CMS rates Tower Nursing and Rehabilitation Center's staffing level at 4 out of 5 stars, which is above average compared to other nursing homes. Staff turnover is 45%, compared to the North Carolina average of 46%. This relatively stable workforce can support continuity of care.

What Have Inspectors Found at Tower Nursing And Rehabilitation Center?

State health inspectors documented 40 deficiencies at Tower Nursing and Rehabilitation Center during 2022 to 2025. These included: 5 Immediate Jeopardy (the most serious level, indicating potential for serious harm or death), 32 with potential for harm, and 3 minor or isolated issues. Immediate Jeopardy findings are rare and represent the most serious regulatory concerns. They require immediate corrective action.

Who Owns and Operates Tower Nursing And Rehabilitation Center?

Tower Nursing and Rehabilitation Center is owned by a for-profit company. For-profit facilities operate as businesses with obligations to shareholders or private owners. The facility is operated by PRINCIPLE LONG TERM CARE, a chain that manages multiple nursing homes. With 180 certified beds and approximately 81 residents (about 45% occupancy), it is a mid-sized facility located in Raleigh, North Carolina.

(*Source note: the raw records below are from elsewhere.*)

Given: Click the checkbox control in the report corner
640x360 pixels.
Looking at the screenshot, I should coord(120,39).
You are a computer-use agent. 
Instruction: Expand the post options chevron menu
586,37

How Does Tower Nursing And Rehabilitation Center Compare to Other North Carolina Nursing Homes?

Compared to the 100 nursing homes in North Carolina, Tower Nursing and Rehabilitation Center's overall rating (3 stars) is above the state average of 2.8, staff turnover (45%) is near the state average of 46%, and health inspection rating (2 stars) is below the national benchmark.

What Should Families Ask When Visiting Tower Nursing And Rehabilitation Center?

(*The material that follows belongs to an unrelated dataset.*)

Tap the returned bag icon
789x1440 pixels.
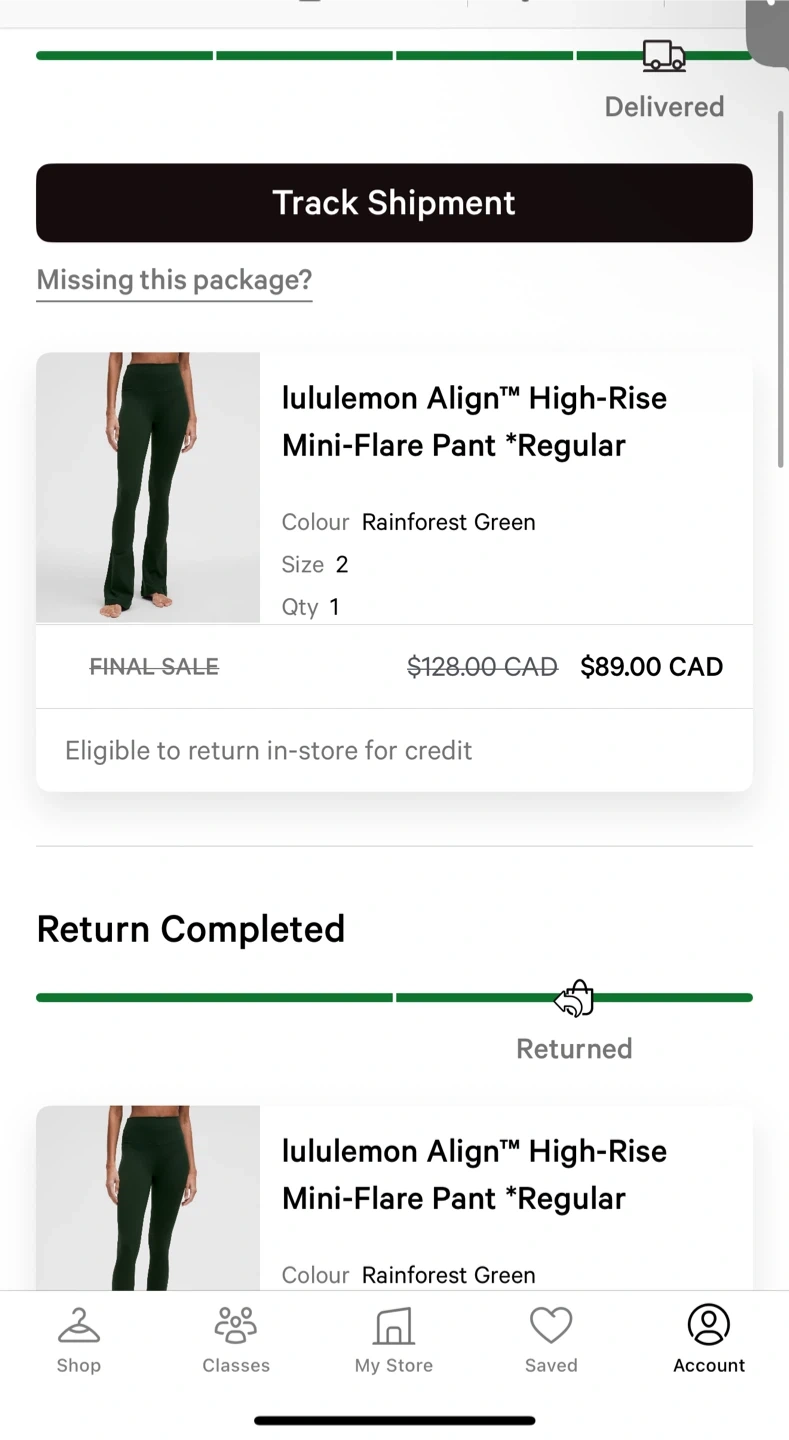pyautogui.click(x=575, y=998)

Based on this facility's data, families visiting should ask: "What changes have been made since the serious inspection findings, and how are you preventing similar issues?" "Can I visit during a mealtime to observe dining assistance and food quality?" "How do you handle medical emergencies, and what is your hospital transfer rate?" "Can I speak with family members of current residents about their experience?" These questions are particularly relevant given the facility's Immediate Jeopardy citations.

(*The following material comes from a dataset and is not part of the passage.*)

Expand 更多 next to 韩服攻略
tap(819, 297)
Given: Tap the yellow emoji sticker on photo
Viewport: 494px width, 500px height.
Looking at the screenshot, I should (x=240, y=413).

Is Tower Nursing And Rehabilitation Center Safe?

Based on CMS inspection data, Tower Nursing and Rehabilitation Center has documented safety concerns. Inspectors have issued 5 Immediate Jeopardy citations (the most serious violation level indicating risk of serious injury or death). The facility has a 3-star overall rating and ranks #1 of 100 nursing homes in North Carolina. Families considering this facility should ask detailed questions about what corrective actions have been taken since these incidents.

Do Nurses at Tower Nursing And Rehabilitation Center Stick Around?

Tower Nursing and Rehabilitation Center has a staff turnover rate of 45%, which is about average for North Carolina nursing homes (state average: 46%). Moderate turnover is common in nursing homes, but families should still ask about staff tenure and how the facility maintains care continuity when employees leave.

Was Tower Nursing And Rehabilitation Center Ever Fined?

Tower Nursing and Rehabilitation Center has been fined $15,593 across 2 penalty actions. This is below the North Carolina average of $33,235. While any fine indicates a compliance issue, fines under $50,000 are relatively common and typically reflect isolated problems that were subsequently corrected. Families should ask what specific issues led to these fines and confirm they've been resolved.

Is Tower Nursing And Rehabilitation Center on Any Federal Watch List?

Tower Nursing and Rehabilitation Center is not on any federal watch list. The most significant is the Special Focus Facility (SFF) program, which identifies the bottom 1% of nursing homes nationally based on persistent, serious quality problems. Not being on this list means the facility has avoided the pattern of deficiencies that triggers enhanced federal oversight. This is a positive indicator, though families should still review the facility's inspection history directly.